(REQUIRED ACTIONS)
1) In the commentary on FERC's Order No. 1000 rehearing decision, how many parties filed rehearing requests to Order No. 1000?
2) Extend the commentary on FERC's Order No. 1000 rehearing decision, picking up after its final sentence.

(PROVIDED PASSAGE)
════════════════════

I realize that it’s been nearly a month since FERC’s May 17, 2012 Order on Rehearing and Clarification of Order No. 1000, FERC’s landmark transmission planning and cost allocation rule issued in July 2011. On rehearing, FERC essentially reaffirmed Order No. 1000 in its entirety thus paving the way for judicial review. There are already a bunch of summaries on FERC’s Order No. 1000 rehearing decision out on the web, but I’ll toss mine into the mix to set the stage for my upcoming focus on the appellate process.
Summary of Original Order
By way of background, Order No. 1000 requires transmission owners to engage in transmission planning and adopt procedures for allocating the costs of new transmission in a manner proportionate to benefits received. The Final Rule made several significant and fairly controversial changes to existing policy. In addition to mandating transmission planning and development of a cost allocation methodology (which was previously voluntary), FERC Order No. 1000 adopted several other new requirements. First, under Order No. 1000, the transmission planning process must consider whether new transmission is needed to meet public policy considerations such as renewable portfolio standard (RPS) compliance. Previously, transmission planning took into account only economic need and reliability. Second, Order No. 1000 eliminates any federal right of first refusal, i.e. the priority typically accorded to incumbent transmission providers to own and operate transmission within their service territory. Third, Order No. 1000 allows for cost allocation both intra-regionally and in some instances, inter-regionally (though for inter-regional cost allocation, those parties outside of the region must voluntarily agree to share the costs).
Arguments Raised on Rehearing and FERC Decision
Over sixty parties filed rehearing requests to Order No. 1000. The most vocal opposition to the FERC rule comes from the Coalition for Fair Transmission Policy (CFTP), comprised of a group of transmission owning utilities as well as an ad hoc coalition of Southern Utilities, most of which are either public power entities, or non-RTO members. In addition, many states, some ISOs (like CAISO) and public power groups expressed reservations about whether some aspects of the FERC rule might interfere with regionally-based solutions or subject municipalities and non-jurisdictional entities to additional burdens.
The rehearing requests fell into several distinct categories. Virtually all of the rehearing requests challenged FERC’s authority under the FPA to adopt a far-reaching rule. Many others also contended that FERC did not provide sufficient evidence to show that new policies were needed to address discriminatory and unjust and unreasonable practices. Here, FERC defended its rule, arguing that extensive comments showed evidence of discriminatory practices, that the problems were real and not merely “theoretical,” and that FERC has broad power under the Federal Power Act to adopt the rule.
Another area subject to challenge on rehearing is Order No. 1000’s requirement that transmission owners consider public policy in the planning process. Many commenters argued that subjecting transmission owners to public policy requirements could interfere with their obligation to native load or reliability obligations. FERC rejected these arguments, essentially saying that these issues would all be sorted out in the planning process. FERC did make one minor clarification on the public policy issue, noting that transmission planning can take into account municipal and local considerations.

════════════════════

(Entries on locating words and elements)
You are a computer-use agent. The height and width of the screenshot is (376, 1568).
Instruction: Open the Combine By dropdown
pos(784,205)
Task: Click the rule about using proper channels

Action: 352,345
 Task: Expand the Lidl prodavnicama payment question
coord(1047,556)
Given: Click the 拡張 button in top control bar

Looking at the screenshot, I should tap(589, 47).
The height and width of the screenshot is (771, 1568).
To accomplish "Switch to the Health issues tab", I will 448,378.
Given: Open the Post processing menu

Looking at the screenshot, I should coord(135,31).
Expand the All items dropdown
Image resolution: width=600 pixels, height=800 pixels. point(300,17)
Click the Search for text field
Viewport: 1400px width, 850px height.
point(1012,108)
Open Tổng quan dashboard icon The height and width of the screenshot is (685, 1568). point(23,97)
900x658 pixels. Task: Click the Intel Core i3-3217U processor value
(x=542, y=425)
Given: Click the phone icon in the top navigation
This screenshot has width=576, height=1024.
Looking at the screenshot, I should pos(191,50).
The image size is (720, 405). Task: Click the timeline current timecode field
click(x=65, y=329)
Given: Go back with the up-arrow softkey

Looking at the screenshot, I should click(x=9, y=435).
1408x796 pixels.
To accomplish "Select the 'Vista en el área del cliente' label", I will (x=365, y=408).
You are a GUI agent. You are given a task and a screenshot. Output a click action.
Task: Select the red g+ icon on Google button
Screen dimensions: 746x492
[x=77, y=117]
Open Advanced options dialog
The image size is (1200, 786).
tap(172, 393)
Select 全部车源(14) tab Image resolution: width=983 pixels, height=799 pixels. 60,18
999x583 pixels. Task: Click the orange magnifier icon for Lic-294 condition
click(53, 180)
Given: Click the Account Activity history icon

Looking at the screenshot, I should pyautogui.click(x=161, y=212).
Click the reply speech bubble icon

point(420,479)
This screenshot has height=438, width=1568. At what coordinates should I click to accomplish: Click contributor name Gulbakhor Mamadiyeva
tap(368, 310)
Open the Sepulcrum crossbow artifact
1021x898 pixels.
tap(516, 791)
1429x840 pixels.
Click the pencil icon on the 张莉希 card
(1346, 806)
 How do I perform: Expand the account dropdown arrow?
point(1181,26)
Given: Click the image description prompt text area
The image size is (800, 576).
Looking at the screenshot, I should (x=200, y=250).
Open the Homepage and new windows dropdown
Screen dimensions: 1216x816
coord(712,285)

════════════════════

(IN RESPONSE)
1) Over sixty parties filed rehearing requests.

2)
In contrast to the issuance of the original Order No. 1000, this time, only Commissioners Norris and LaFleur released separate statements on rehearing, Commissioner Norris issued a call to all entities to cooperate towards implementation of Order No. 1000 in a uniform rather than disjointed manner. Commissioner LaFleur, however, took a seemingly different approach from her colleague, emphasizing that on compliance, the Commission should “be open to different applications of this principle that reflect the facts and circumstances of different regions.” Chair Wellinghoff did not make a statement, nor did Commissioner Moeller.who had previously dissented from the majority’s view on elimination of rights of first refusal in the original order.
In comparison to rehearing requests on other major orders like Order No. 888, FERC’s rehearing order on Order No. 1000 was both cursory and somewhat conclusory in nature. Although the rehearing order is 592 pages, roughly 75 percent of the verbiage is devoted to summaries of the parties’ positions rather than analysis. In responding to parties’ positions, FERC also incorporated by reference much of its earlier discussion instead of building on its reasoning. FERC’s approach suggests that it is satisfied with the reasoning in its initial order and sees little reason to expand on it.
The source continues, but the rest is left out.